WickedI’ve been catching up on last year’s movies. I finally saw Frozen last week, which prompted me to track down the soundtracks to both that movie and Tangled (more about that later), and listening to those prompted me to dig out the cast album for Wicked for the first time in, well, forever.

I was reminded of why I hadn’t listened to it much. Aside from a handful of songs (“Corner of the Sky” and “Colors of the Wind” come to mind immediately), something about Stephen Schwartz’s music just doesn’t stick in my head, and Wicked isn’t an exception. No matter that I like the story, that I like the characters, that I like Idina Menzel and Kristin Chenoweth…the songs just don’t stick. Not even “Defying Gravity,” except for the title refrain.

But remember how I mentioned I was catching up on last year’s movies? I had a disc out from Netflix of Oz: The Great and Powerful, and several episodes of Once Upon a Time on the DVR…the ones introducing the Wicked Witch as the villain for this half of the season. And it was weekend of Emerald City Comicon.

It seemed appropriate to continue catching up.

For the record, so far I much prefer Zelena (OUAT) to Theodora (Oz:TGAP) as far as characterization goes (she has some), though I haven’t seen enough to decide how she stacks up against Elphaba.

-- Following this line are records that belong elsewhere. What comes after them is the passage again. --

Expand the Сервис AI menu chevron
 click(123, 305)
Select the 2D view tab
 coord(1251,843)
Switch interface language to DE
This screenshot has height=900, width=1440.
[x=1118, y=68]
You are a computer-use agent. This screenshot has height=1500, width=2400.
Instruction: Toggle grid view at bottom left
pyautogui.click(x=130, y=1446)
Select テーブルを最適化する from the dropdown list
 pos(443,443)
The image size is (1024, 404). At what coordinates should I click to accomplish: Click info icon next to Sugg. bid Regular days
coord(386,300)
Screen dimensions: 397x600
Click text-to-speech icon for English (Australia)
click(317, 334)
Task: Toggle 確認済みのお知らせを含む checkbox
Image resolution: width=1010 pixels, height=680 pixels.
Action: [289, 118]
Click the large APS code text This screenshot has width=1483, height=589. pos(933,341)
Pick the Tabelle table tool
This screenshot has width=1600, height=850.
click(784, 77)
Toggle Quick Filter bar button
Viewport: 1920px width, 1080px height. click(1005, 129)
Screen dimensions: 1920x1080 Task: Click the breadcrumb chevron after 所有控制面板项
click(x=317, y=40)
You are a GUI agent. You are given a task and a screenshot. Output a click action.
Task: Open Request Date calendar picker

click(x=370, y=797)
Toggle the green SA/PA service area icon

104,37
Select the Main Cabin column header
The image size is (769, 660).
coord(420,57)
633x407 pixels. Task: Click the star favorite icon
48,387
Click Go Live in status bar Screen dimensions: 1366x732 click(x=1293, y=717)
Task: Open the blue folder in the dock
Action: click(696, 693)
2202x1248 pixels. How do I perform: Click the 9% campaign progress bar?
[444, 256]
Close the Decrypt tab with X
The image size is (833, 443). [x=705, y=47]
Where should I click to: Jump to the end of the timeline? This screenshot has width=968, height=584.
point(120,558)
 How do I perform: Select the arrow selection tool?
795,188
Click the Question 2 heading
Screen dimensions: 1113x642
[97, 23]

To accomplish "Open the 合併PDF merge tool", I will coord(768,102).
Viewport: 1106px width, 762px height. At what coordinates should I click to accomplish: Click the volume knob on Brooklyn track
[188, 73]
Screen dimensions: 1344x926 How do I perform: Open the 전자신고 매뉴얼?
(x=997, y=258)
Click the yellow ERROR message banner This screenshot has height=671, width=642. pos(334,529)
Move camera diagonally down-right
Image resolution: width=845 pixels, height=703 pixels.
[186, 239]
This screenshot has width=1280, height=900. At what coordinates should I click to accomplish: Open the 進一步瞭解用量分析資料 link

Vizio E422VA: Connecting that Internet-Connected TV to Wi-Fi

If anyone’s having trouble connecting a Vizio E422VA or similar television to a wireless router to run Netflix, etc., here are some gotchas I ran into hooking it up to our FIOS-provided router:

  1. Update the firmware on the TV. You can do this by connecting to the router with an ethernet cable, verifying that it’s on the network, then turning the TV off and waiting a while. When you turn it on again, it should tell you it’s installing a firmware update. Repeat until it doesn’t offer any more, then you can disconnect the cable.
  2. Don’t use spaces in your WPA password. The device can’t handle it.
  3. Yes, it can connect to a WPA2-protected network even though it only says WPA.
  4. It can’t connect to a network running 802.11n or newer, even with the updated firmware. It needs the older (and slower) b/g compatibility mode.

This has been bugging me forever – it worked just fine until we moved from a U-Verse area to a FIOS area and had to get a new router for the new service. It wasn’t critical, since we had other sources of TV and other devices we could use for Netflix (though with a much less useful interface), but every few months I would give it another shot. Finally I tracked down how to update the firmware in the manual, and found the recommendation on spaces. Put the two together, and BAM! Connected.